Convergence Analysis of Decentralized Hessian-/Jacobian-Free Algorithm for Nonconvex Stochastic Bilevel Optimization
Abstract
Decentralized stochastic bi-level optimization has been actively studied in recent years. However, existing studies assume that the lower-level loss function is strongly convex, which limits their applicability to many machine learning models. To address this limitation, in this paper, we propose a novel decentralized stochastic first-order optimization algorithm, which does not require second-order Hessian or Jacobian matrices, for the setting where the lower-level loss function is nonconvex but satisfies the Polyak–Łojasiewicz (PL) condition. Additionally, unlike existing single-agent methods that introduce a regularization term to the lower-level loss function to artificially enforce strong convexity, our algorithm does not require such modification. Moreover, our algorithm employs a constant single-timescale learning rate for updating variables, which is different from the time-dependent and two-timescale learning rate schedules used in prior work.

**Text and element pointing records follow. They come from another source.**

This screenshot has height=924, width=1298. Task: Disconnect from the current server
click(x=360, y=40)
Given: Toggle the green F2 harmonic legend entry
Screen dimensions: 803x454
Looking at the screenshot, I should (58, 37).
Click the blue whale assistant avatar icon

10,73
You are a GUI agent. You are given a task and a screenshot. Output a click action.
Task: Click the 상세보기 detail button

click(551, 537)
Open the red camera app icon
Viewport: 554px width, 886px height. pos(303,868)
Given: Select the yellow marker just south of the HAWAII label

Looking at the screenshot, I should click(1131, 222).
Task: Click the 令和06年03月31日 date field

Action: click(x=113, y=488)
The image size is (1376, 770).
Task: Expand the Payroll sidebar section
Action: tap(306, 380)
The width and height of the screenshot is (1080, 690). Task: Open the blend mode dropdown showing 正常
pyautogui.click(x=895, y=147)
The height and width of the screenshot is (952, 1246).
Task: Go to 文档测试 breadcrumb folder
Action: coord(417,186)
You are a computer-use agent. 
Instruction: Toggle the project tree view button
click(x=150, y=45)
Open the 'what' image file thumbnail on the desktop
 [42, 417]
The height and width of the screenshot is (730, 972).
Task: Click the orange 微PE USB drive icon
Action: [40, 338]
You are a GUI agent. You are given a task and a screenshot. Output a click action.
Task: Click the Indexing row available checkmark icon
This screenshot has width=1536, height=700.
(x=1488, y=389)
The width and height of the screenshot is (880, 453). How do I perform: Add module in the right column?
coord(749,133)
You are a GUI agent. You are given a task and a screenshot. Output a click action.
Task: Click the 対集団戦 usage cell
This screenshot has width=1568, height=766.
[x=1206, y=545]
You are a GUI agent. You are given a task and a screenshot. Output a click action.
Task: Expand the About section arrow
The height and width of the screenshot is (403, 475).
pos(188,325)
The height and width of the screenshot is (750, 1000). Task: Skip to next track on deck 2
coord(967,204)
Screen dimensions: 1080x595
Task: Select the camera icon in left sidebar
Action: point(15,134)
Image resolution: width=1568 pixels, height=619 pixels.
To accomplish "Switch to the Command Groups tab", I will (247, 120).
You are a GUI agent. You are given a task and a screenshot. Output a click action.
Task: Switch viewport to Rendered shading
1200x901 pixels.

To establish the convergence rate, we develop a new convergence analysis framework for the pure PL condition, rather than relying on the artificial strong convexity introduced through regularization in existing single-agent methods. To the best of our knowledge, this is the first algorithm for nonconvex decentralized bi-level optimization that offers theoretical convergence guarantees under mild conditions. Finally, our extensive experimental results on hyperparameter optimization and model pruning applications validate the efficacy of the proposed algorithm.